P67 is different. Enable C1E, speedstep and offset and then your voltage will drop when idle, as the OP mentioned if you put it in manual, the voltage stays where you set it. You definitely want the voltage to drop when idle.

Is that C1E, Speedstep and Offset enabled with cpu voltage set manually?
 
You just have to experiment with offset to see what it takes to get your stable highest overclock ..

I ended up with + .135 to end up with about 1.44 when running 4.9g .. Drops to 1.0 when idle at 1.6g...
 
You just have to experiment with offset to see what it takes to get your stable highest overclock ..

I ended up with + .135 to end up with about 1.44 when running 4.9g .. Drops to 1.0 when idle at 1.6g...

Out of curiousity, does that offset affect your idle voltage, i.e., would it it be 1.0v at stock, or would it be more like 0.865v?
 
P67 is different. Enable C1E, speedstep and offset and then your voltage will drop when idle, as the OP mentioned if you put it in manual, the voltage stays where you set it. You definitely want the voltage to drop when idle.

I did the same as you said and all my voltages stay the same. I don't have the offset voltage option and I am on an MSI P67A-C43.
 
I don't know if SB is different, but on 1156, the problem with offset (which I use), is that it's based on what the motherboard would deliver automatically, and if that's too high, which it often is once you overclock, you need a negative offset.
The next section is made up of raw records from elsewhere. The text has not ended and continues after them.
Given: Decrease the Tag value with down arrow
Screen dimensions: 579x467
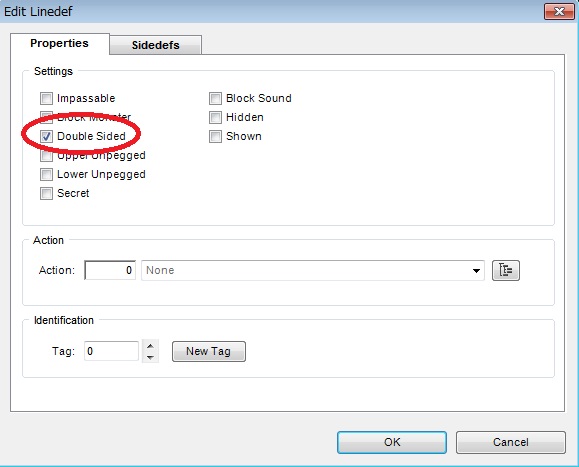Looking at the screenshot, I should 150,357.
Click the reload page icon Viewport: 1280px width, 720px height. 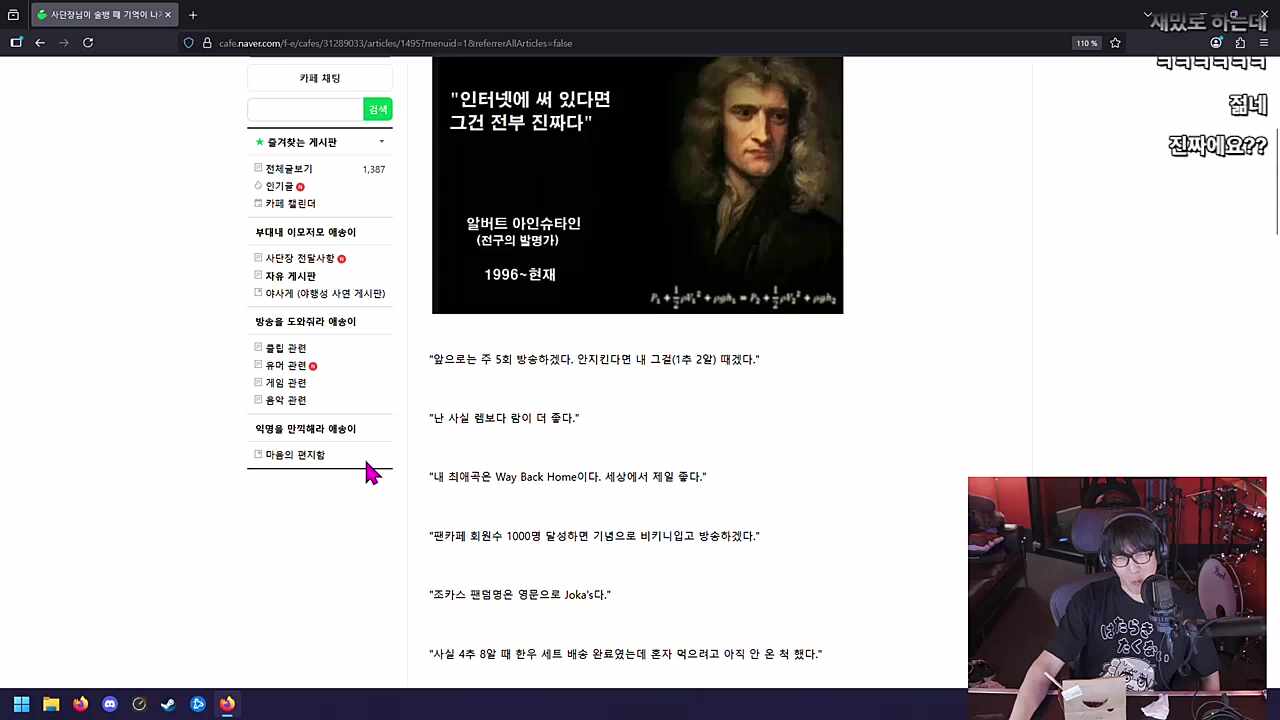[88, 42]
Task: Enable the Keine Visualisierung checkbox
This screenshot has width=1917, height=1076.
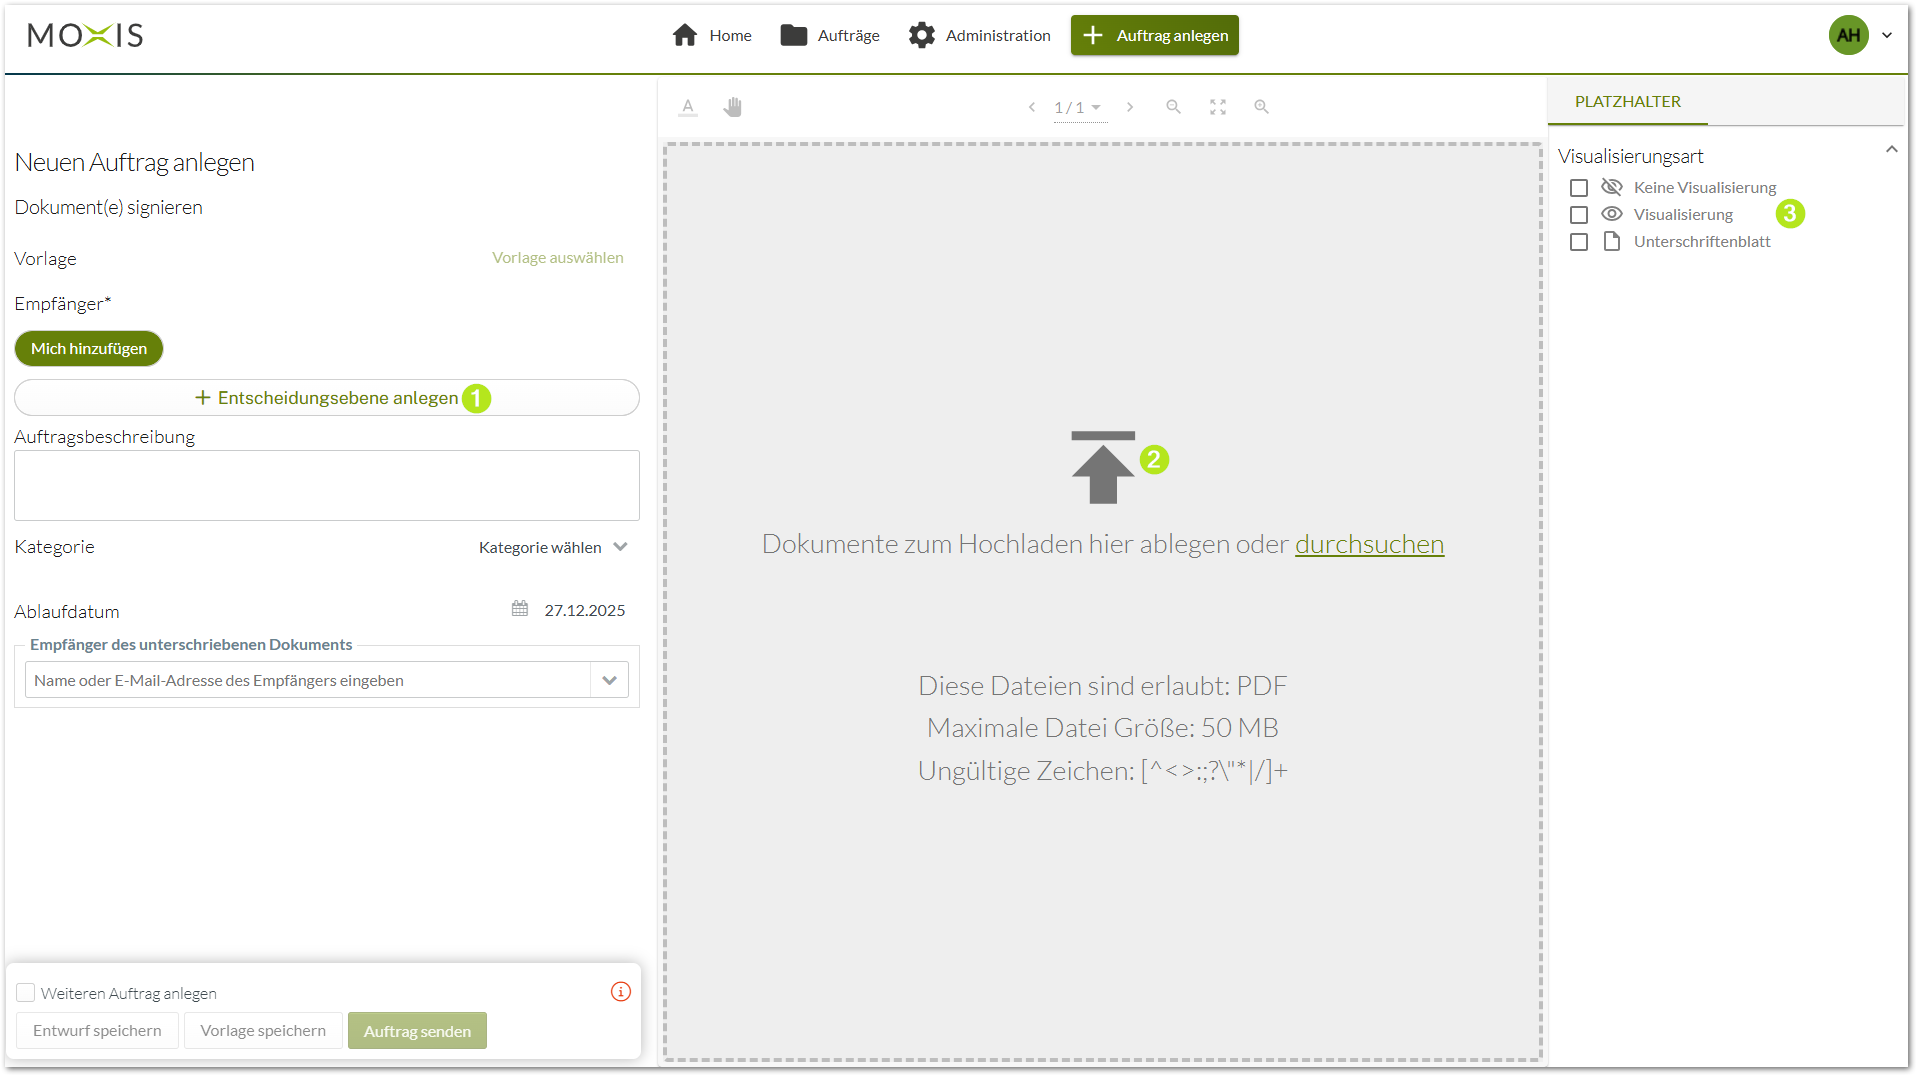Action: coord(1579,188)
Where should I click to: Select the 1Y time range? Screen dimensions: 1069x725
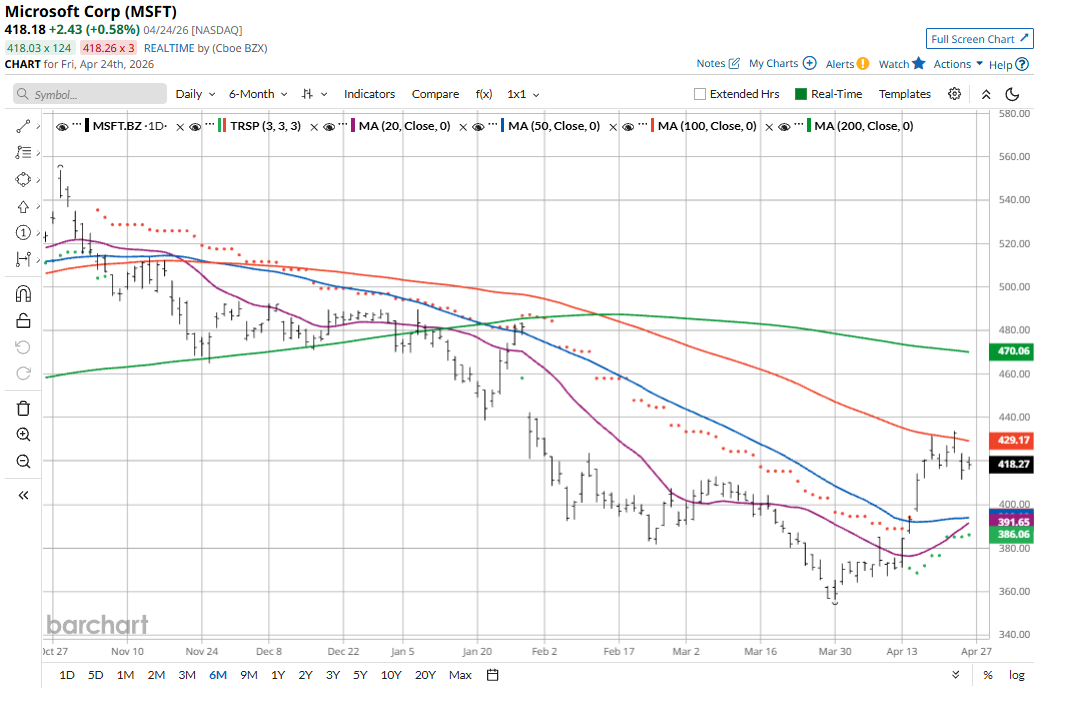coord(278,675)
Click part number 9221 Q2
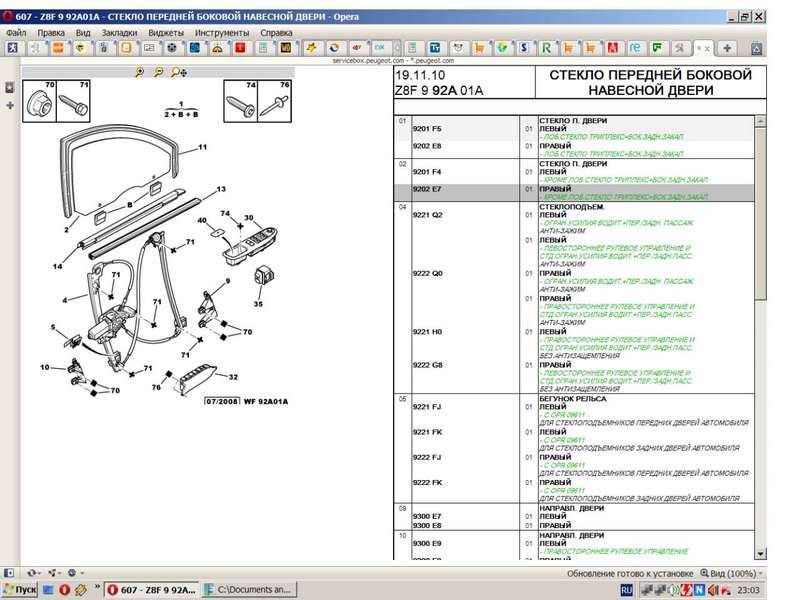This screenshot has width=800, height=600. click(x=427, y=215)
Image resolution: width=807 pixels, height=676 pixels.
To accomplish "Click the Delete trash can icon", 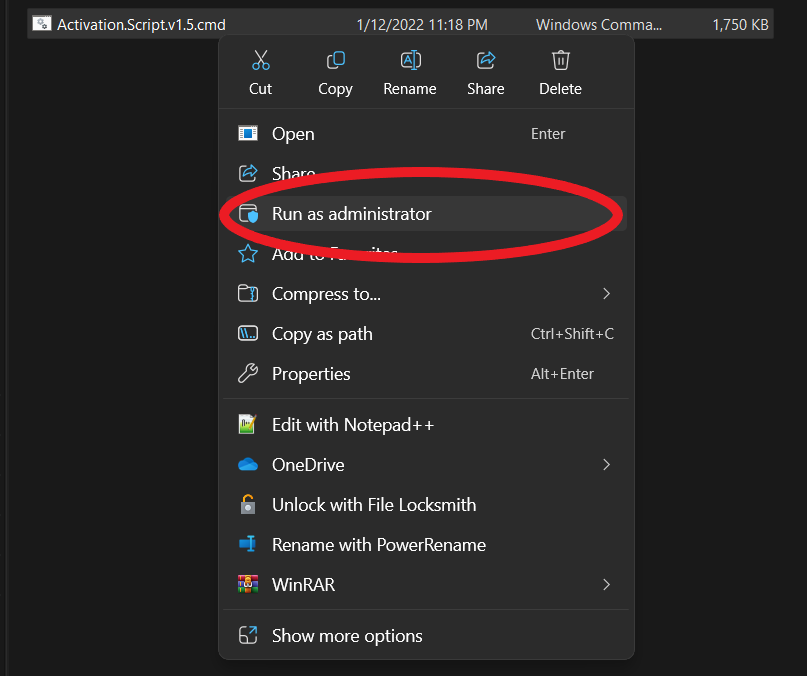I will [x=561, y=61].
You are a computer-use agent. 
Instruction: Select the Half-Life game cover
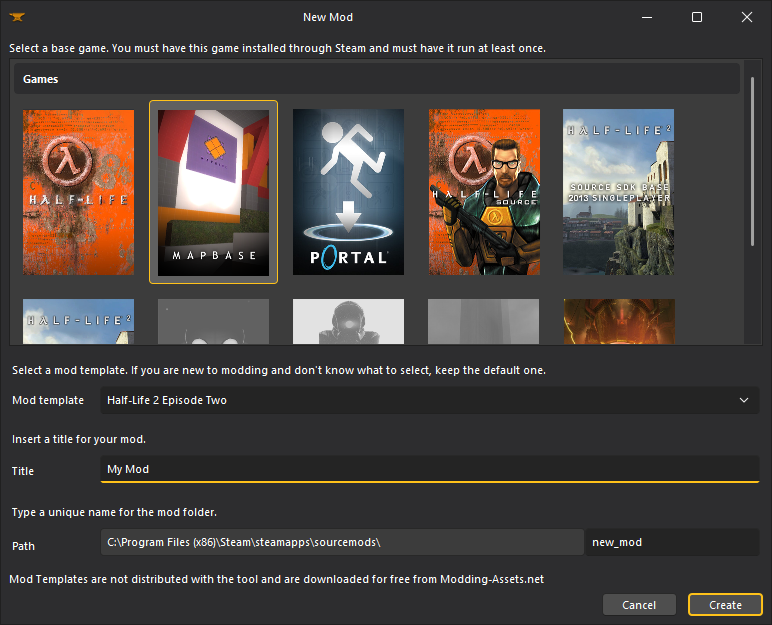point(78,192)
But that messes up the idle voltage, which will now drop too low (I'm not familiar with a separate setting for idle voltage, which LightFlash suggested - maybe that's an SB thing).
Sounds like the behavior is the same; you see this often too where people with Sandy Bridge are stable with Prime 95 but crash when running games or even idling as the idle and low-load voltage end up being too low. The P8P67 series did add a new option where you can add additional voltage for Turbo, which generally allows the use of a lower offset and lower idle but it still takes a lot of fine tuning with LLC, offset and Turbo voltage settings to get a balanced voltage in all situations.
 
Sorry, dont have any experience with MSI. With ASUS, you choose Offset mode instead of manual and you can choose + or -. Stock voltage is 1.18 so if you wanted about 1.25v you would set it as + and .07v. Ive used a P6P67 Pro and a Maximus IV Extreme and both would lower the voltage when at idle. In manual mode it would not.
 
According to HW monitor my minimum is 0.89, but I've never really observed it that low..

Very interesting. Looks like SB is pretty good about getting voltages down in idle even with an offset, but that it does more active adjustments (which others have pointed out as well), so it's never one set voltage for very long.
 
According to HW monitor my minimum is 0.89, but I've never really observed it that low..

I am minus .05 on 42x on 2600k and at idle I am around .86-.9

Never crashed yet

For all those who say to turn off C1E and Speedstep, I think you're living in the past.